Tuesday, September 6, 2016

NXT Security System

MIT App Inventor 2 is a great tool to develop Android apps.  It also has some robotic functionality as there is built in support for LEGO NXTs and EV3s.  I just finished a very small test program to try out this functionality.

I wrote an app which uses a light sensor and sound sensor on an NXT to simulate detecting an intruder. The light sensor normally has a laser pointer flooding the input, but if something crosses the path of the laser, the light reading drops much lower. This triggers an alarm which is indicated by a moving motor, a beeping sound, and a visual indicator ("Alarm!") on the Android phone. Similarly, a sound above the threshold (set at 125) on the sound sensor trips the alarm. The Android interface allows you to turn on and off the alarm, shows the values of the sound and light sensors, and shows whether you are connected to the NXT.

When creating an app in MIT App inventor, you first create the interface (Designer) then create the code (Blocks).  Coding is drag and drop just like Scratch or Enchanting.   The interface for this app is shown below:

There are several button to connect and disconnect to an NXT over Bluetooth, and to turn on or off the security system.  There are also several NXT specific objects: an NXT Sound Sensor, an NXT Light Sensor, and an NXT Direct Commands (which gives access to motor control).  A clock is setup with a one second increment.  Finally, there are several "labels" which are places where text is displayed.  One label (status) shows whether the alarm is on, off, or triggered.  Another label (SoundReading) shows the sound sensor reading or "not connected" if there is no Bluetooth connection.  The last label (misnamed UltrasonicReading from previous experiments) shows the light reading or or "not connected".

The coding is all event driven.  Events can be triggered by pressing a button on the App interface, by a recurrent timer, or by certain sensor criteria being met.
The Connect to Robot and Disconnect buttons give Bluetooth functionality.  When you click the Connect To Robot button (which is actually a list picker), it brings up a list of available Bluetooth devices.  When you select one, the App makes a connection to that NXT.  The Disconnect button ends that connection.

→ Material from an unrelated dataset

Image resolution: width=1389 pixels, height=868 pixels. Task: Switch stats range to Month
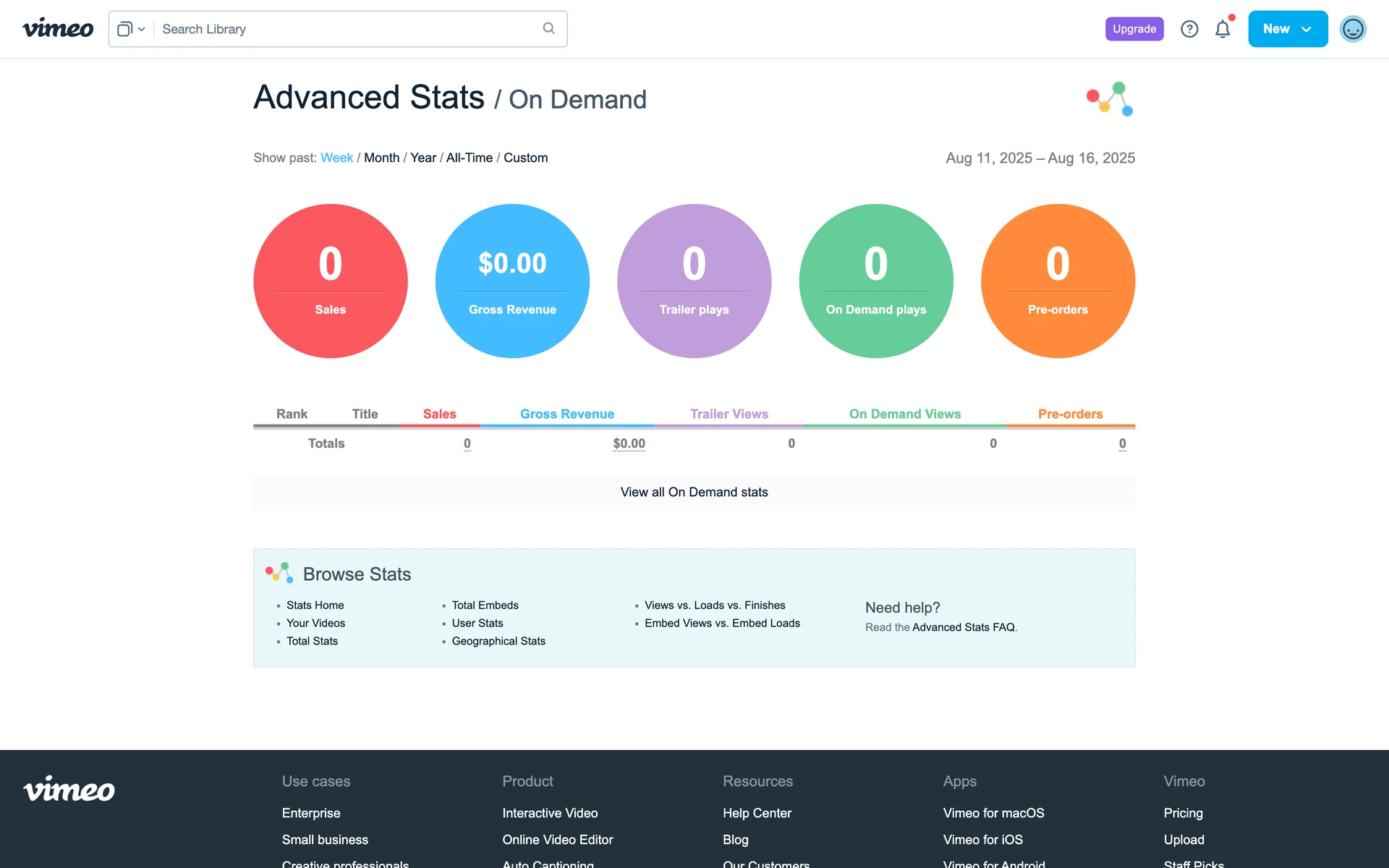click(381, 158)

Two global variables are used to control whether the alarm is on (on?), and whether it has been triggered (AlarmTripped?).  The OnButton sets on? to true.  Once that criteria is met, either a NXTSoundSensor.AboveRange or a NXTLightSensor.BelowRange event can make the second variable (AlarmTripped?) true.

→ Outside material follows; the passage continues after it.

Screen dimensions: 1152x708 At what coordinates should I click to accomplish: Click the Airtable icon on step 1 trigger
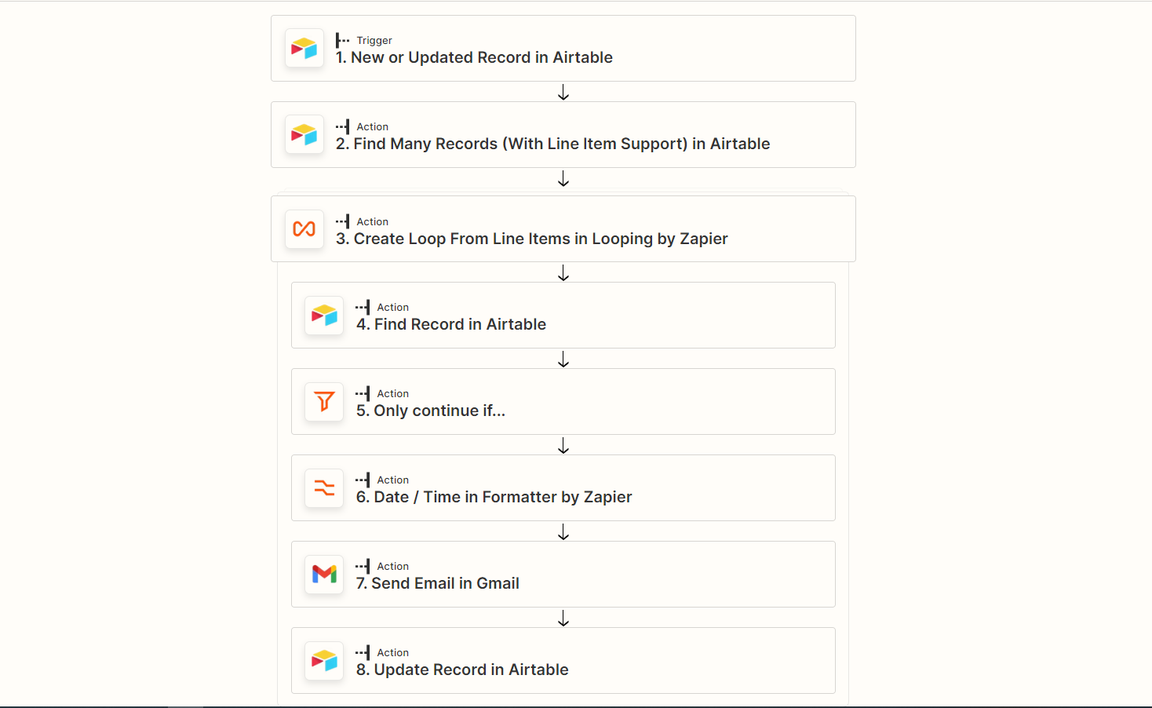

A clock event is triggered every second.  This event displays the sound and light sensor readings if there is a Bluetooth connection.  Otherwise it displays "Not Connected".  If the value of AlarmTripper? is true, it plays a tone, and spins a motor.  Because the duration of the tone is half of a second and the clock event is triggered every second, the overall aural effect is a periodic beeping sound which sounds like an alarm.

The OffButton resets both global variables to false and stops the motor.